Dataset entries
------
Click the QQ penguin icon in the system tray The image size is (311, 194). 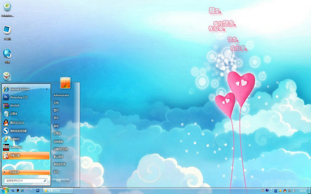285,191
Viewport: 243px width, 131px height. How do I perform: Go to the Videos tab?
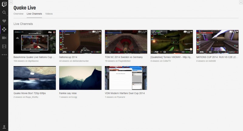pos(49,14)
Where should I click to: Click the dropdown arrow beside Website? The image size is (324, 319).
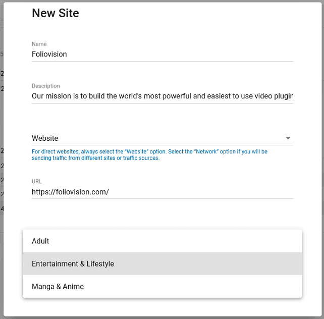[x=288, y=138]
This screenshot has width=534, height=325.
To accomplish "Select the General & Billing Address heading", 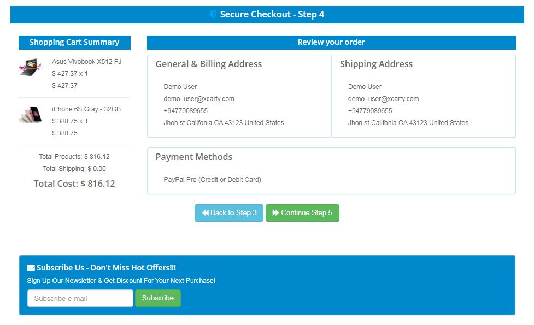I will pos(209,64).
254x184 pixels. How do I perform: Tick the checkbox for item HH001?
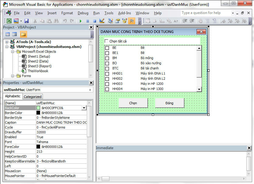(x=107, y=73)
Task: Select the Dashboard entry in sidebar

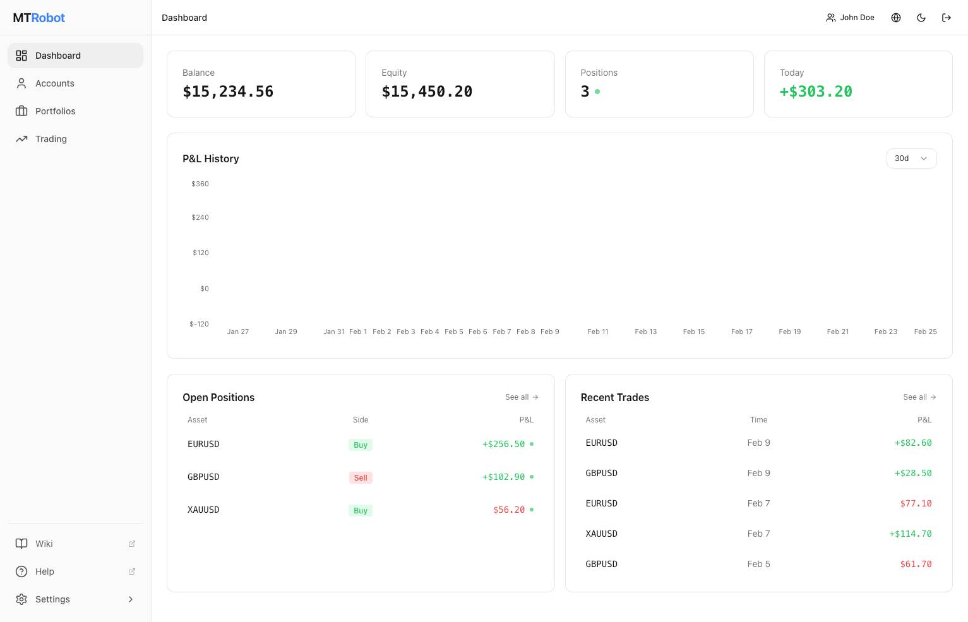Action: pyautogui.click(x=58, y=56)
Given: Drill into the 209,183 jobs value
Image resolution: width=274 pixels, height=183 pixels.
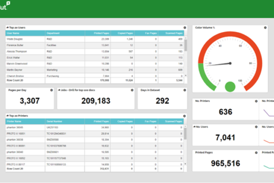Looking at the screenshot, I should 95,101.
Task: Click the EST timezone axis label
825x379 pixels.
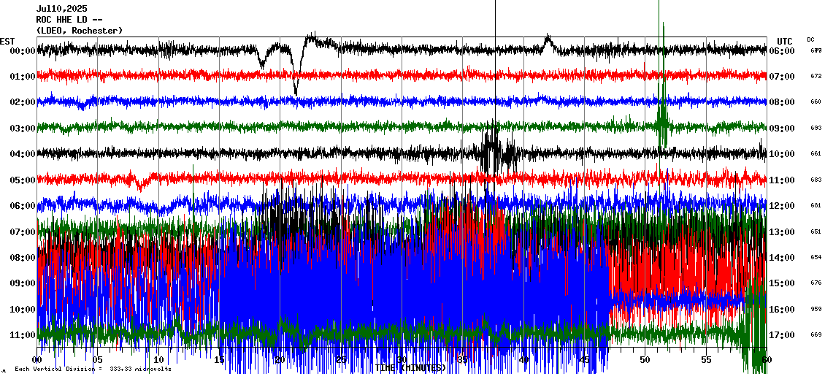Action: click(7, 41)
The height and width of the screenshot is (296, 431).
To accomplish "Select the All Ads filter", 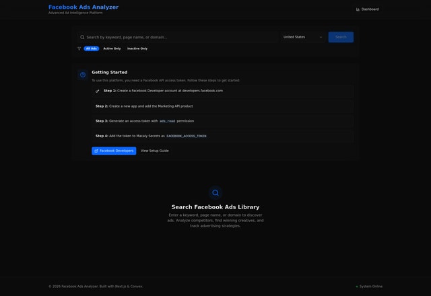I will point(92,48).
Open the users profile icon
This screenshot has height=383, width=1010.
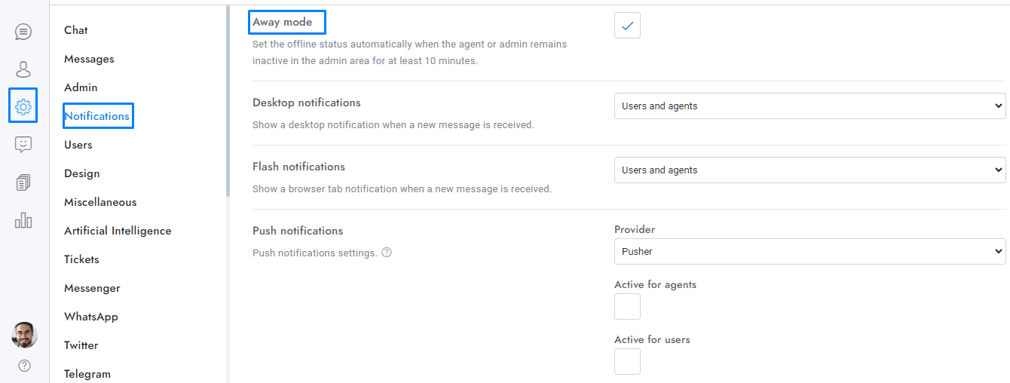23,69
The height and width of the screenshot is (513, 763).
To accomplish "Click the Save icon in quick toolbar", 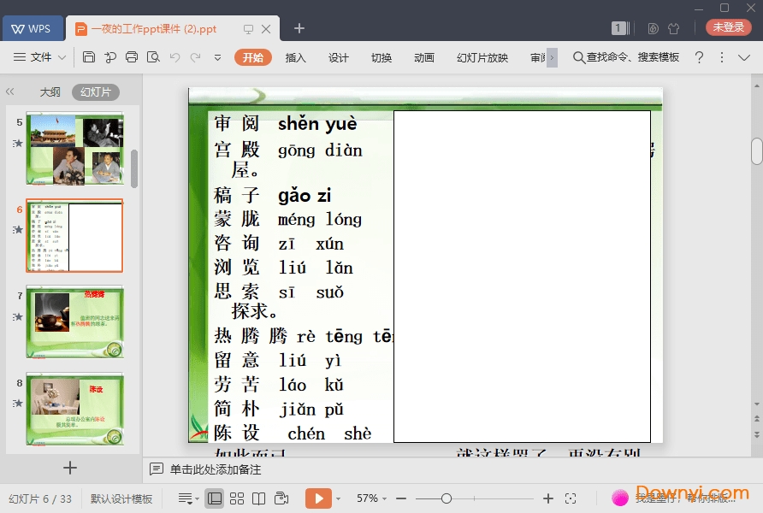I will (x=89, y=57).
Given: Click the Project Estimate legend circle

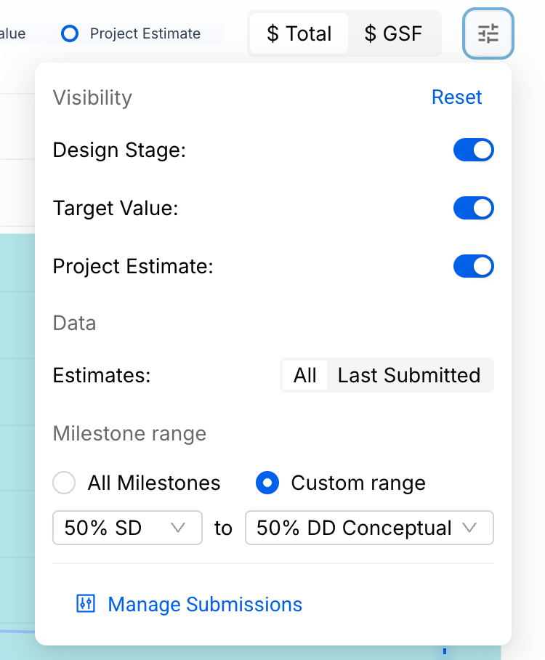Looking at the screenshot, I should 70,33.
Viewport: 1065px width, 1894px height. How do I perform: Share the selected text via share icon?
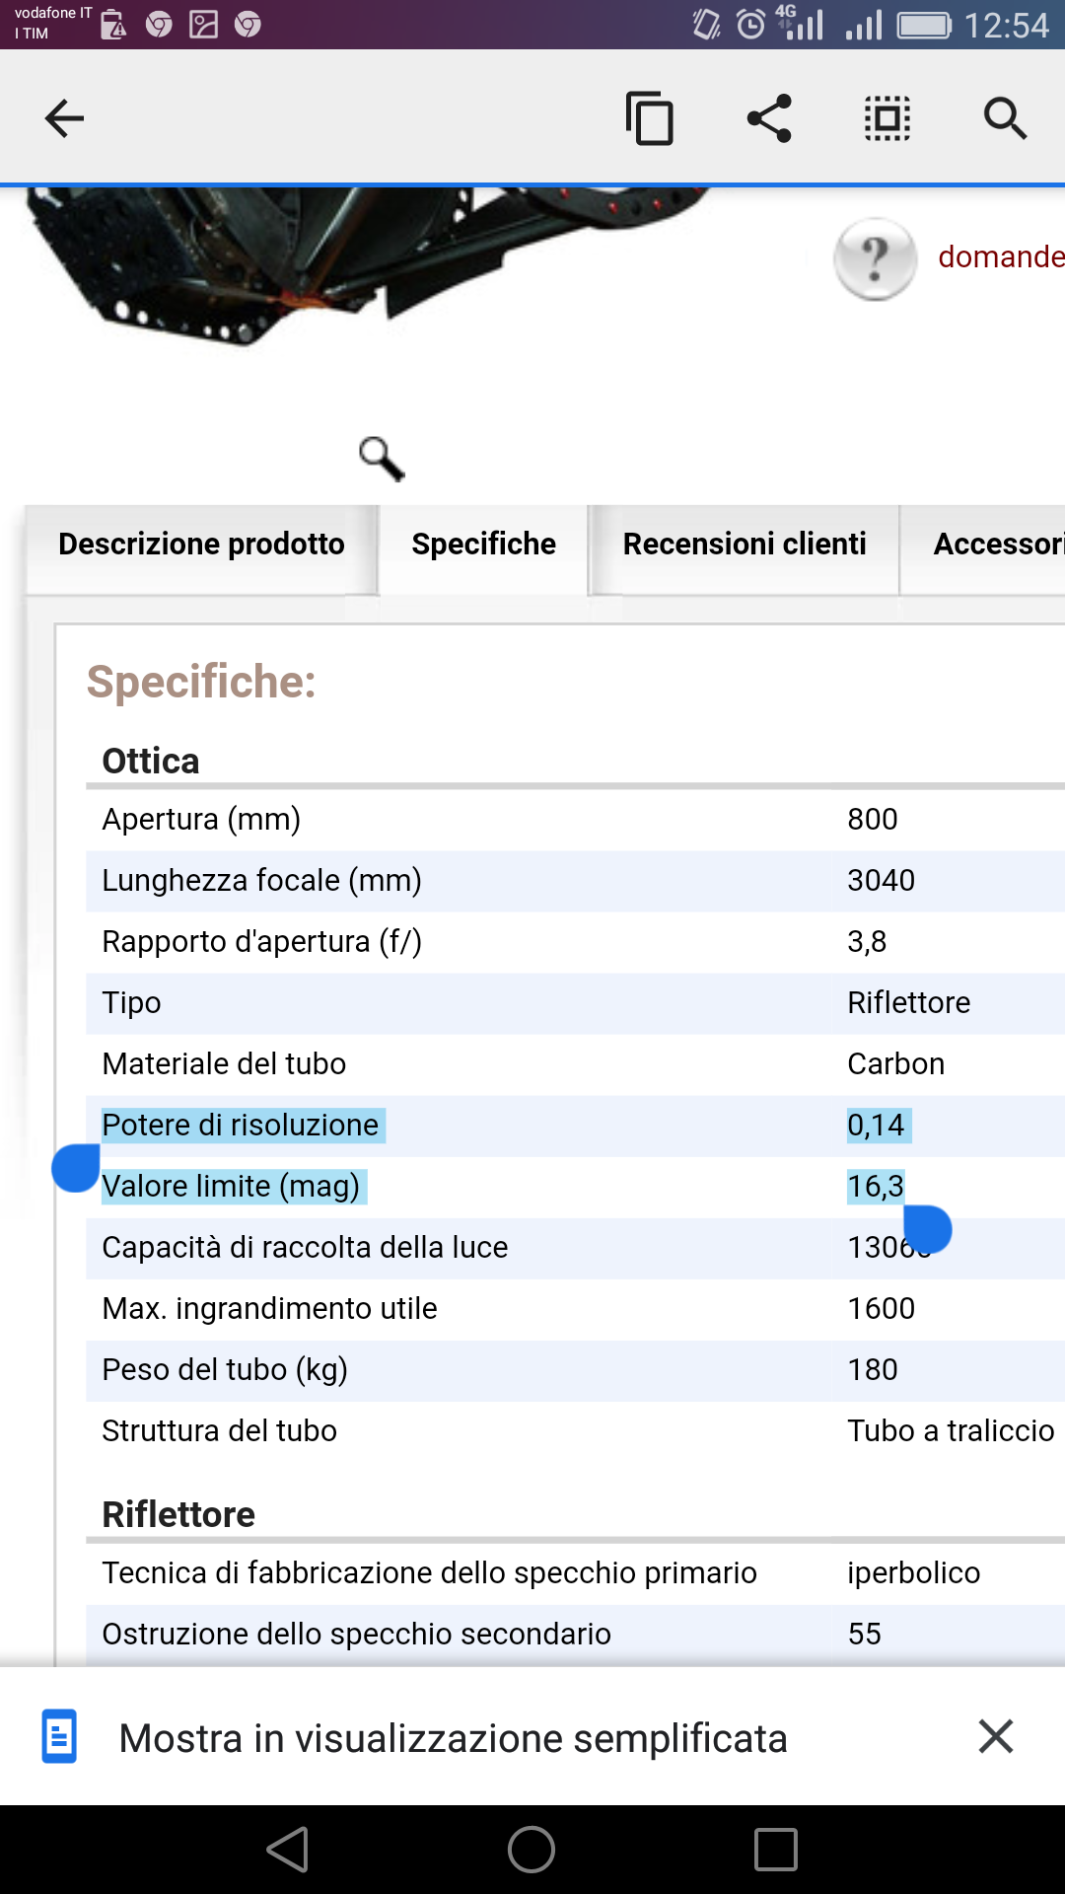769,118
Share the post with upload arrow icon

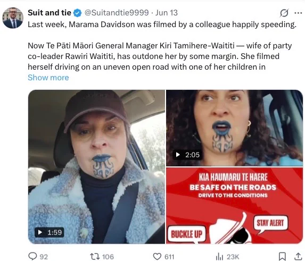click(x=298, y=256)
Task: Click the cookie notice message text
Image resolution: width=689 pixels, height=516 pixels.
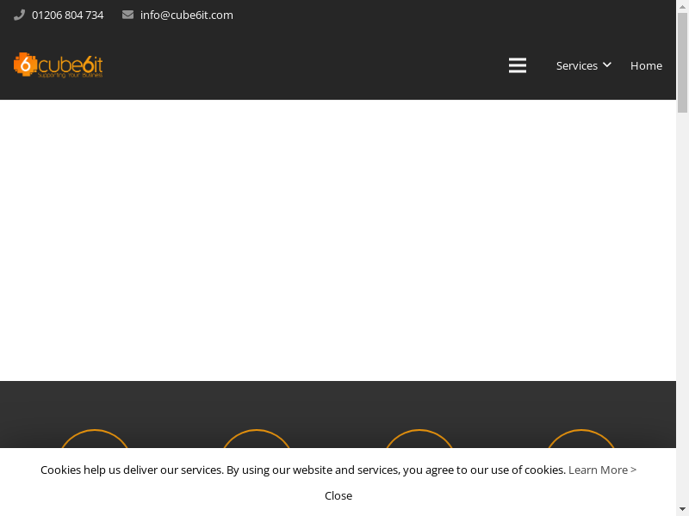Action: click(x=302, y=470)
------
Aim of the exercise
Return, exactly as they appear, the lines from the line containing "Task: Click the cookie notice message text" through the end of the records above, both ends included, without pictures.

Exercise answer
Task: Click the cookie notice message text
Image resolution: width=689 pixels, height=516 pixels.
Action: click(x=302, y=470)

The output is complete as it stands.